What is expected :: What is needed is an exact copy of every line in the listing.

Exercise data ::
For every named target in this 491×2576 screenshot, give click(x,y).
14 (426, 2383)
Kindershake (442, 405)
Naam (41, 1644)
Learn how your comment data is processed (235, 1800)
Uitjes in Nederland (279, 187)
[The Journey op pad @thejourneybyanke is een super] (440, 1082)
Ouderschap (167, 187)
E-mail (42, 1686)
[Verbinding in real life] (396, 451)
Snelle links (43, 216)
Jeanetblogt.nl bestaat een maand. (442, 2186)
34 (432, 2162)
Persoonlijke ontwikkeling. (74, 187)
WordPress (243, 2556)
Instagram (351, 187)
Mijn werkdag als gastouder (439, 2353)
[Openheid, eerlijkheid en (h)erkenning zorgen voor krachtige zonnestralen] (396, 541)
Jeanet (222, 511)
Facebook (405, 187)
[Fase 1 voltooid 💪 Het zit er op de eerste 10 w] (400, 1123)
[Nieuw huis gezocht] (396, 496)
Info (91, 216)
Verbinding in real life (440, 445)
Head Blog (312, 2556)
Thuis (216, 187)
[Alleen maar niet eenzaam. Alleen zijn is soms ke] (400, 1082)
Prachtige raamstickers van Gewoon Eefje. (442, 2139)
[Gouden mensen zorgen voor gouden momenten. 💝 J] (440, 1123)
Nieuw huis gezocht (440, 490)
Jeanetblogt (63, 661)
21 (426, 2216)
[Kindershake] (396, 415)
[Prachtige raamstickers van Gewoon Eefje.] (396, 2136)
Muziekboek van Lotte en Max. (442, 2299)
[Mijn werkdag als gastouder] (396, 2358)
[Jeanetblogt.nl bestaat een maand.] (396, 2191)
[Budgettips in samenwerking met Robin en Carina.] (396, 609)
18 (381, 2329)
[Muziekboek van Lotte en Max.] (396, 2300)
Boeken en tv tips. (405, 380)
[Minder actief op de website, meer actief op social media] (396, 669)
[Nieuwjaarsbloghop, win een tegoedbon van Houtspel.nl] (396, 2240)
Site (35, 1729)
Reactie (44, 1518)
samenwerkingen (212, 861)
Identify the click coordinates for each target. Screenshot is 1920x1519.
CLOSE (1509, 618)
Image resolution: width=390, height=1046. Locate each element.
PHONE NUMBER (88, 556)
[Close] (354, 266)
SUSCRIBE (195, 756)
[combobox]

Exercise output ::
For every named target in this 491×2576 screenshot, give click(x,y).
14 (426, 2383)
Kindershake (442, 405)
Naam (41, 1644)
Learn how your comment data is processed (235, 1800)
Uitjes in Nederland (279, 187)
[The Journey op pad @thejourneybyanke is een super] (440, 1082)
Ouderschap (167, 187)
E-mail (42, 1686)
[Verbinding in real life] (396, 451)
Snelle links (43, 216)
Jeanetblogt.nl bestaat een maand. (442, 2186)
34 (432, 2162)
Persoonlijke ontwikkeling. (74, 187)
WordPress (243, 2556)
Instagram (351, 187)
Mijn werkdag als gastouder (439, 2353)
[Openheid, eerlijkheid en (h)erkenning zorgen voor krachtige zonnestralen] (396, 541)
Jeanet (222, 511)
Facebook (405, 187)
[Fase 1 voltooid 💪 Het zit er op de eerste 10 w] (400, 1123)
[Nieuw huis gezocht] (396, 496)
Info (91, 216)
Verbinding in real life (440, 445)
Head Blog (312, 2556)
Thuis (216, 187)
[Alleen maar niet eenzaam. Alleen zijn is soms ke] (400, 1082)
Prachtige raamstickers van Gewoon Eefje. (442, 2139)
[Gouden mensen zorgen voor gouden momenten. 💝 J] (440, 1123)
Nieuw huis gezocht (440, 490)
Jeanetblogt (63, 661)
21 (426, 2216)
[Kindershake] (396, 415)
[Prachtige raamstickers van Gewoon Eefje.] (396, 2136)
Muziekboek van Lotte en Max. (442, 2299)
[Mijn werkdag als gastouder] (396, 2358)
[Jeanetblogt.nl bestaat een maand.] (396, 2191)
[Budgettips in samenwerking met Robin en Carina.] (396, 609)
18 (381, 2329)
[Muziekboek van Lotte en Max.] (396, 2300)
Boeken en tv tips. (405, 380)
[Minder actief op de website, meer actief op social media] (396, 669)
[Nieuwjaarsbloghop, win een tegoedbon van Houtspel.nl] (396, 2240)
Site (35, 1729)
Reactie (44, 1518)
samenwerkingen (212, 861)
Identify the click coordinates for each target. Screenshot is 1920x1519.
CLOSE (1509, 618)
Image resolution: width=390, height=1046. Locate each element.
PHONE NUMBER (88, 556)
[Close] (354, 266)
SUSCRIBE (195, 756)
[combobox]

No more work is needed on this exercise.